Every record shown below is to be output exactly.
■ ■ ■ ■
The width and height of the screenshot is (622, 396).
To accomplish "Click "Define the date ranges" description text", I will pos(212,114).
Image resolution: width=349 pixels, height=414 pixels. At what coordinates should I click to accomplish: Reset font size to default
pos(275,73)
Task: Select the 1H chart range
■ ■ ■ ■
### [EXPECTED ANSWER]
The width and height of the screenshot is (622, 396).
To accomplish "Click "Define the date ranges" description text", I will pos(212,114).
Image resolution: width=349 pixels, height=414 pixels. At what coordinates should I click to accomplish: Reset font size to default
pos(275,73)
Task: Select the 1H chart range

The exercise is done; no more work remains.